Insulin binding characteristics in canine muscle tissue: effects of the estrous cycle phases

• Main Authors: Álan G. Pöppl, Sandra C. Valle, Félix H.D. González, Luiz C. Kucharski, Roselis S.M. da Silva
• Format: Article
• Language: English
• Published: Colégio Brasileiro de Patologia Animal (CBPA)
• Series: Pesquisa Veterinária Brasileira
• Subjects: Muscle tissue; insulin sensitivity; tyrosine kinase receptors; insulin resistance; estrous cycle; diabetes mellitus; dogs.

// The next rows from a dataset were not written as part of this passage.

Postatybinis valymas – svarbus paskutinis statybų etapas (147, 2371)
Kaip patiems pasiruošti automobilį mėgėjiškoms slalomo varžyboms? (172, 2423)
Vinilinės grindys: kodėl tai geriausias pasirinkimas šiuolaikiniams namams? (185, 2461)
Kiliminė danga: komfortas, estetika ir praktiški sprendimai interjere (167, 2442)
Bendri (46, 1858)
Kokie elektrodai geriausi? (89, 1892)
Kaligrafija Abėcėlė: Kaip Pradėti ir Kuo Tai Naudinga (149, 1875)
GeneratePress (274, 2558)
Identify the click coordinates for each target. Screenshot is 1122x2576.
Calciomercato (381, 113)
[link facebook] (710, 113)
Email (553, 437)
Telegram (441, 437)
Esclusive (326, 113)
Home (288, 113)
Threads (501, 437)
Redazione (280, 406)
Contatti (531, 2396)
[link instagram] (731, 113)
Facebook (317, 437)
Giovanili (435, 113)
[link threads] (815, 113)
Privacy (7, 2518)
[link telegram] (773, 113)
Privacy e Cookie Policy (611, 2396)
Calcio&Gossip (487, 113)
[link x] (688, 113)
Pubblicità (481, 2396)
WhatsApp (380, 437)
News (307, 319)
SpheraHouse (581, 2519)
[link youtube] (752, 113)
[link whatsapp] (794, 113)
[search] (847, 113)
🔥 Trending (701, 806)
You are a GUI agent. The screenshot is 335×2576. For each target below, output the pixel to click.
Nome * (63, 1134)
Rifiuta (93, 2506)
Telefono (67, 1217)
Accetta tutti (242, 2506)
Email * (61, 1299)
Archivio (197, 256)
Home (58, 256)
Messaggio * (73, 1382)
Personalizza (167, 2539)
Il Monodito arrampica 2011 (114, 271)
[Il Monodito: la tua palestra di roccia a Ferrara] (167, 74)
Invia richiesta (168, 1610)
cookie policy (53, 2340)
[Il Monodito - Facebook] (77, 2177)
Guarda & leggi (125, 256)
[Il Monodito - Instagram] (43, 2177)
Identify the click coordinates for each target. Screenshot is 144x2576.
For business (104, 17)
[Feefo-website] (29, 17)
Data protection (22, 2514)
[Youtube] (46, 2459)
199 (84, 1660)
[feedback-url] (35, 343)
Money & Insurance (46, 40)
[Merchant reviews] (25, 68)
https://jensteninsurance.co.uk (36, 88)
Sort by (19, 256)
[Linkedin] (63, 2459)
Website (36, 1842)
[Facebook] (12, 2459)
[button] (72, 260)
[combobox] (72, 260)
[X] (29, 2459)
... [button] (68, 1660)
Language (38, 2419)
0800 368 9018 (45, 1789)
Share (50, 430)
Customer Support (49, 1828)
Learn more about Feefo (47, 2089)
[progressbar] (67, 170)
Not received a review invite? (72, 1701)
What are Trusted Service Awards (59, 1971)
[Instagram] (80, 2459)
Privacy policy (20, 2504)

• Online Access: http://www.scielo.br/scielo.php?script=sci_arttext&pid=S0100-736X2016000800761&lng=en&tlng=en

Abstract: Hormonal fluctuations during the different estrous cycle are a well-recognized cause of insulin resistance in bitches, and little is known about insulin receptor binding or post-binding defects associated with insulin resistance in dogs. To evaluate insulin binding characteristics in muscle tissue of bitches during the estrous cycle, 17 owned bitches were used in the study (six in anestrus, five in estrus, and six in diestrus). An intravenous glucose tolerance test (IVGTT) was performed in all patients by means of injection of 1mL/kg of a glucose 50% solution (500mg/kg), with blood sample collection for glucose determination at 0, 3, 5, 7, 15, 30, 45 and 60 minutes after glucose infusion. Muscle samples, taken after spaying surgery, were immediately frozen in liquid nitrogen and then stored at -80 ºC until the membranes were prepared by sequential centrifugation after being homogenized. For binding studies, membranes were incubated in the presence of 20,000cpm of human 125I-insulin and in increasing concentrations of unlabeled human regular insulin for cold saturation. The IVGTT showed no differences among bitches during the estrous cycle regarding baseline glycemia or glycemic response after glucose infusion. Two insulin binding sites - high-affinity and low-affinity ones - were detected by Scatchard analysis, and significant statistical differences were observed in the dissociation constant (Kd1) and maximum binding capacity (Bmax1) of the high-affinity binding sites. The Kd1 for the anestrus group (6.54±2.77nM/mg of protein) was smaller (P<0.001) than for the estrus (28.54±6.94nM/mg of protein) and diestrus (15.56±3.88nM/mg of protein) groups. Bmax1 in the estrus (0.83±0.42nM/mg of protein) and diestrus (1.24±0.24nM/mg of protein) groups were also higher (P<0.001) than the values observed in anestrus (0.35±0.06nM/mg of protein). These results indicate modulation of insulin binding characteristics during different phases of the estrous cycle in dogs, showing that muscle insulin binding affinity for its receptor is reduced during estrus and diestrus. However, this poor hormone-receptor affinity is compensated for by a greater total binding capacity, once there is no difference in patients' glycemic response after an intravenous glucose load.